Gabriel Weisz Computer Science Department Carnegie Mellon University Pittsburgh, PA, USA gweisz@cs.cmu.edu

# ABSTRACT

This paper presents initial work on developing a C compiler for the CoRAM FPGA computing abstraction. The presented effort focuses on compiling fixed-bound perfect loop nests that operate on large data sets in external DRAM. As required by the CoRAM abstraction, the compiler partitions source code into two separate implementation components: (1) hardware kernel pipelines to be mapped onto the reconfigurable logic fabric; and (2) control threads that express, in a C-like language, the sequencing and coordination of data transfers between the hardware kernels and external DRAM. The compiler performs optimizations to increase parallelism and use DRAM bandwidth efficiently. It can target different FPGA platforms that support the CoRAM abstraction, either natively in a future FPGA or in soft-logic on today's devices. The CoRAM abstraction provides a convenient high-level compilation target to simplify the task of design optimization and system generation. The compiler is evaluated using three test programs (matrix-matrix multiplication, k-nearest neighbor, and 2D convolution) on the Xilinx ML605 and the Altera DE4. Results show that our compiler is able to target the different platforms and effectively exploit their dissimilar capacities and features. Depending on the application, the compiler-generated implementations achieve performance ranging from a factor of 4 slower to a factor of 2 faster relative to hand-designed implementations, as measured on actual hardware.

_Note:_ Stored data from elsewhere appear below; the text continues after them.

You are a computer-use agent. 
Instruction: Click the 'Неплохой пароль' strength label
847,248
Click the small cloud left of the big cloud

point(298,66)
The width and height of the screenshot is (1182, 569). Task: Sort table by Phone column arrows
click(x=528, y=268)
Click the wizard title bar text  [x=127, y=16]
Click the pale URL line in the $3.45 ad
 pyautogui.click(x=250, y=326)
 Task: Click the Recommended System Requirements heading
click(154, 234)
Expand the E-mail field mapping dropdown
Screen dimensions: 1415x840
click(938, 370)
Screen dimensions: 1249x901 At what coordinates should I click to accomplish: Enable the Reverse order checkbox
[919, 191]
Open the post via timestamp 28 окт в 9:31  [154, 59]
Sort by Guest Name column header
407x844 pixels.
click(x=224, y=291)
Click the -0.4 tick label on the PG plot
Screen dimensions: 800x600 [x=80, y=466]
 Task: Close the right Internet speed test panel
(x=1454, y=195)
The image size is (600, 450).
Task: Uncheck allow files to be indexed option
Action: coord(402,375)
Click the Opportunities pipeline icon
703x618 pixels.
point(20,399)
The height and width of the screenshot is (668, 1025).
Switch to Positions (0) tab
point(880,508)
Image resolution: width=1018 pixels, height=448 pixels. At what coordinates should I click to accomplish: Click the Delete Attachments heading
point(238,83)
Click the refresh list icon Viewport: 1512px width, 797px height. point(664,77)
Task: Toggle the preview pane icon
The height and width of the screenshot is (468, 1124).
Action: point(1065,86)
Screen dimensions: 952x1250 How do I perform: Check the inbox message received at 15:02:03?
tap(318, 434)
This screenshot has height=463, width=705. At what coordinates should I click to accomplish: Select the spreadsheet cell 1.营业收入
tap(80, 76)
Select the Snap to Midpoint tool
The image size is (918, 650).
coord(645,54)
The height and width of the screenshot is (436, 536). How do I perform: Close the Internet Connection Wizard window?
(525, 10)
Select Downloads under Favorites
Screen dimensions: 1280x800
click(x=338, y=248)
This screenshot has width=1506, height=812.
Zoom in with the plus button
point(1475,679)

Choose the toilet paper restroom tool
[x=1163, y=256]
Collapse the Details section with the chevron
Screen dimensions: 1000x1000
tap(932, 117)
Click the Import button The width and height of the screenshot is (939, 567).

# **Categories and Subject Descriptors**

B.5.2 [Hardware]: REGISTER-TRANSFER-LEVEL IM-PLEMENTATION:Automatic synthesis; Optimization

#### **General Terms**

Design

# Keywords

FPGA computing, High-level Synthesis, Loop optimization, Data reuse

*FPGA'13*, February 11–13, 2013, Monterey, California, USA. Copyright 2013 ACM 978-1-4503-1887-7/13/02 ...\$15.00.

James C. Hoe Electrical & Computer Engineering Department Carnegie Mellon University Pittsburgh, PA, USA jhoe@ece.cmu.edu

# 1. INTRODUCTION

Motivations. Modern FPGAs are capable and efficient computing devices in a wide range of application areas ([9], [20], [11], and [15]), but have failed to achieve widespread use. A major obstacle to the adoption of FPGAs for computing is the high degree of difficulty associated with developing FPGA applications. Prior work such as CoRAM [10], LEAP [1] and VirtualRC [17] have approached this problem from the architectural side by virtualizing an FPGA's external memory and I/O interfaces. Such approaches save development time by avoiding repeated effort in infrastructure development and enabling portability of completed applications. What cannot be solved through architecture and abstraction is the inherent difficulty in manually mapping algorithms to hardware datapaths that target the FPGA's reconfigurable fabric.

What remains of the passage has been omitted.